This time it was a phone call instead of a text. Last week, Joshua texted me about a test he’d just taken. Now he was asking me to proofread his first big paper for his religion class. The assignment was to summarize, compare and critique two influential 19th century writers, Karl Marx and Max Weber. After reading Josh's paper my first response consisted of one word, presuppositions. Josh looked up the word on Google and read it aloud. “Presupposition is a thing tacitly assumed beforehand at the beginning of a line of argument or course of action.” Joshua immediately understood my point. Marx and Weber were making their arguments from different presuppositions about religion. Joshua had been pointing this out throughout his paper without realizing there was a word for it.

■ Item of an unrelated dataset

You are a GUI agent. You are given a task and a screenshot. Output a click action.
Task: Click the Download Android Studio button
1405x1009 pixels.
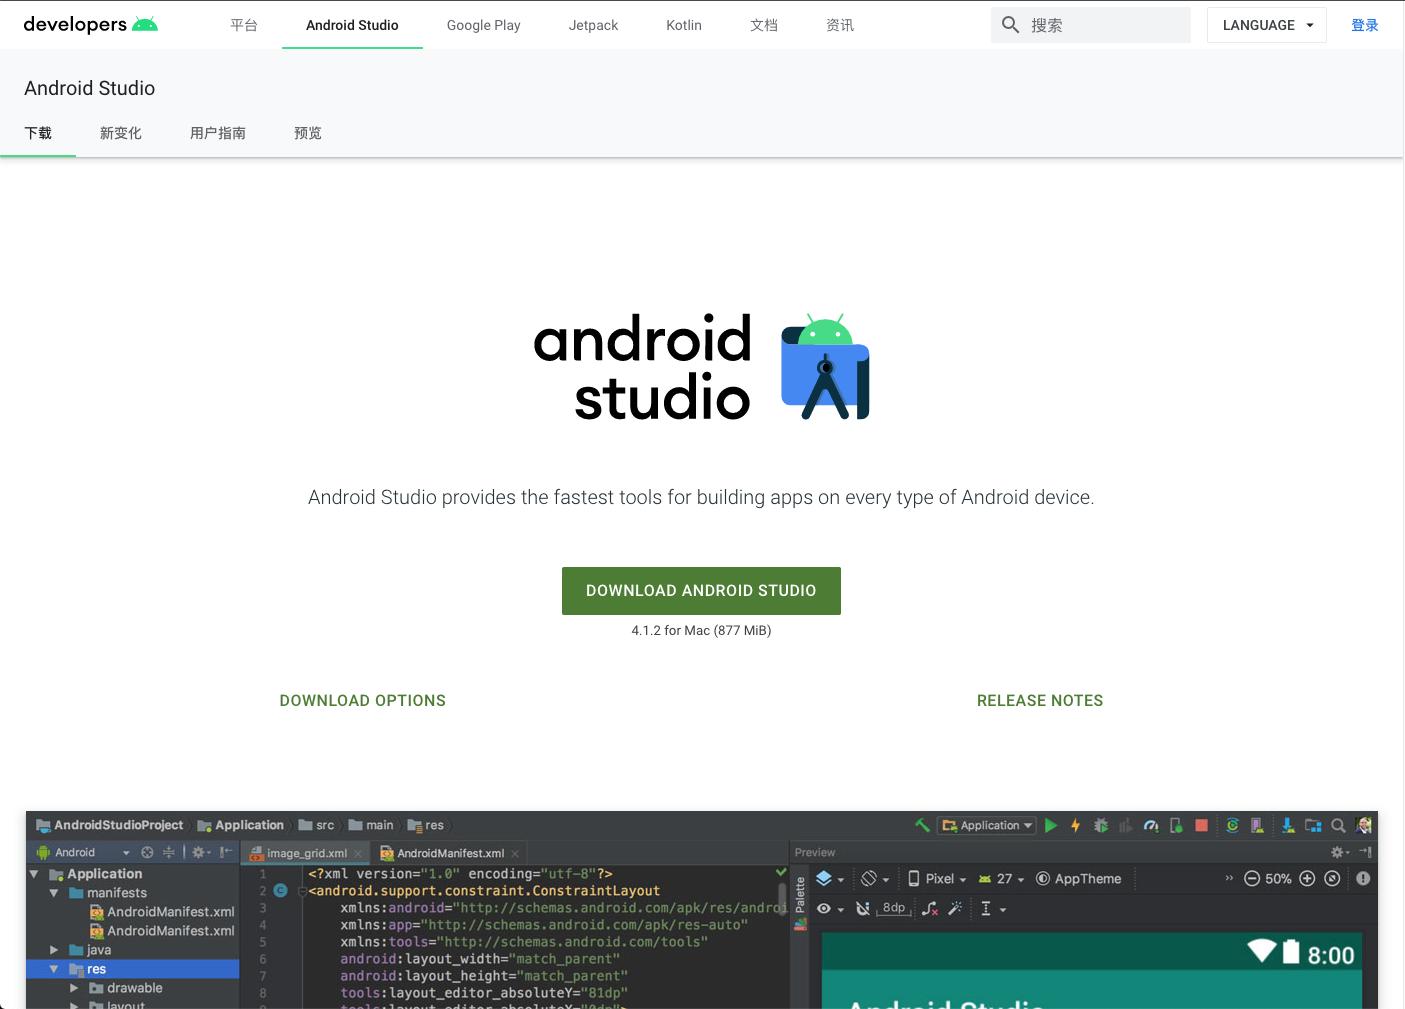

In this week’s Gospel, Jesus points to a presupposition to answer the Pharisees’ questions. I challenge you to see if you can find Jesus’ explicit presupposition as you read.
The Pharisees approached Jesus and asked, "Is it lawful for a husband to divorce his wife?" They were testing him. He said to them in reply, "What did Moses command you?" They replied, "Moses permitted a husband to write a bill of divorce and dismiss her." But Jesus told them, "Because of the hardness of your hearts he wrote you this commandment. But from the beginning of creation, God made them male and female. For this reason a man shall leave his father and mother and be joined to his wife, and the two shall become one flesh. So they are no longer two but one flesh. Therefore what God has joined together, no human being must separate." In the house the disciples again questioned Jesus about this. He said to them,"Whoever divorces his wife and marries another commits adultery against her; and if she divorces her husband and marries another, she commits adultery."
And people were bringing children to him that he might touch them, but the disciples rebuked them. When Jesus saw this he became indignant and said to them, "Let the children come to me; do not prevent them, for the kingdom of God belongs to such as these. Amen, I say to you, whoever does not accept the kingdom of God like a child will not enter it." Then he embraced them and blessed them, placing his hands on them. Mark 10:2-16
Did you see Jesus' presupposition? It follows His answer to the Pharisees’ question about Moses’ commandment on divorce. Jesus has clearly stated the most basic of Christian presuppositions. "But from the beginning of creation, God made..." Jesus' point? Begin with the presupposition that “God made” and His “answers” will make sense to you. His disciples then ask Jesus the same question. His answer, rooted in the same presupposition, leaves little room for interpretation and confusion.
Why is this so important? Our technology-driven culture inundates us with a dizzying amount of information. It can be daunting to even recognize all the moral questions of our time. Thus, it can be easy to lose sight of the Truth.
That is why I think it is profound that the last part of this week’s Gospel focuses on children. Jesus tells us that we are to accept the kingdom of God like a child. Children keep things simple. Their faith presupposes the truth that from the beginning of creation, God made!